**What is required:**
Reproduce the data verbatim from its first line down to and including the line that contains "[The Moscow Times".

-- Start Given entries --

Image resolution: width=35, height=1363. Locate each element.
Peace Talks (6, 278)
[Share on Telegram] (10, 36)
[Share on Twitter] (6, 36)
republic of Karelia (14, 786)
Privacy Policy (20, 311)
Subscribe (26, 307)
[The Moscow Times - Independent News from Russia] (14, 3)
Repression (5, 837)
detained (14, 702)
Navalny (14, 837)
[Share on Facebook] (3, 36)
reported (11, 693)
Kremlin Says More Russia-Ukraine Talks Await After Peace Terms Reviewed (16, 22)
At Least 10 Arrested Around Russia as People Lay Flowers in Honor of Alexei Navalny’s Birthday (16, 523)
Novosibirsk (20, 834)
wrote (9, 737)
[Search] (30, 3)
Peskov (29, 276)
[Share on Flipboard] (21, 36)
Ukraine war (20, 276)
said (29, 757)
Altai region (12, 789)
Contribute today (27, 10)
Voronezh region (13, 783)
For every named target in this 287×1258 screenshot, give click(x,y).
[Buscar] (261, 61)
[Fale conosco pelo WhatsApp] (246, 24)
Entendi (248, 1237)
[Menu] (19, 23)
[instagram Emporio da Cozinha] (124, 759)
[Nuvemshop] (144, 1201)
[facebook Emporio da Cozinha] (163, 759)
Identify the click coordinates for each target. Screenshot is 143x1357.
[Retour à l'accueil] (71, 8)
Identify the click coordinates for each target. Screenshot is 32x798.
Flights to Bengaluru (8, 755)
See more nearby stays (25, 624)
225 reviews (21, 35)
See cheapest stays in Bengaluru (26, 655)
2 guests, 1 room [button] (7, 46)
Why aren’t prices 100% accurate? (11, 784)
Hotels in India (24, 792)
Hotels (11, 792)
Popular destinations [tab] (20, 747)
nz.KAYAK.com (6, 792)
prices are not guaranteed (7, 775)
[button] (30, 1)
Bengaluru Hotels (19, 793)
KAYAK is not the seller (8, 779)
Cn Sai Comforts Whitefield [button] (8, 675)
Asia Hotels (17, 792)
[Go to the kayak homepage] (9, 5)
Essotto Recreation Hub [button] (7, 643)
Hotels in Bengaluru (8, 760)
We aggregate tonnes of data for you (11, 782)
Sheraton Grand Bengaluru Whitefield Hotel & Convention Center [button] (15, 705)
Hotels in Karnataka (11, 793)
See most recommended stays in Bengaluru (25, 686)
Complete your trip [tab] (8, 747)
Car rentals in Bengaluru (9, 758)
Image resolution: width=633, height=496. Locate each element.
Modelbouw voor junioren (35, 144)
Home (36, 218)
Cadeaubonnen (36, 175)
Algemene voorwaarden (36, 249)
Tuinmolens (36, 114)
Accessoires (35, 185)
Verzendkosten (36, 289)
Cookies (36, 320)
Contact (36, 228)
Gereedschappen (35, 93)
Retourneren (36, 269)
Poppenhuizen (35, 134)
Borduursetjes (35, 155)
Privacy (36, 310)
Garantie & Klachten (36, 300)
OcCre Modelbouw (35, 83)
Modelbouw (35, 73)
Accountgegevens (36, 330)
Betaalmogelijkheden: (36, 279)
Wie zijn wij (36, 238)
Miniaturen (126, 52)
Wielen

-- End Given entries --

**Answer to the problem:**
Image resolution: width=35, height=1363. Locate each element.
Peace Talks (6, 278)
[Share on Telegram] (10, 36)
[Share on Twitter] (6, 36)
republic of Karelia (14, 786)
Privacy Policy (20, 311)
Subscribe (26, 307)
[The Moscow Times - Independent News from Russia] (14, 3)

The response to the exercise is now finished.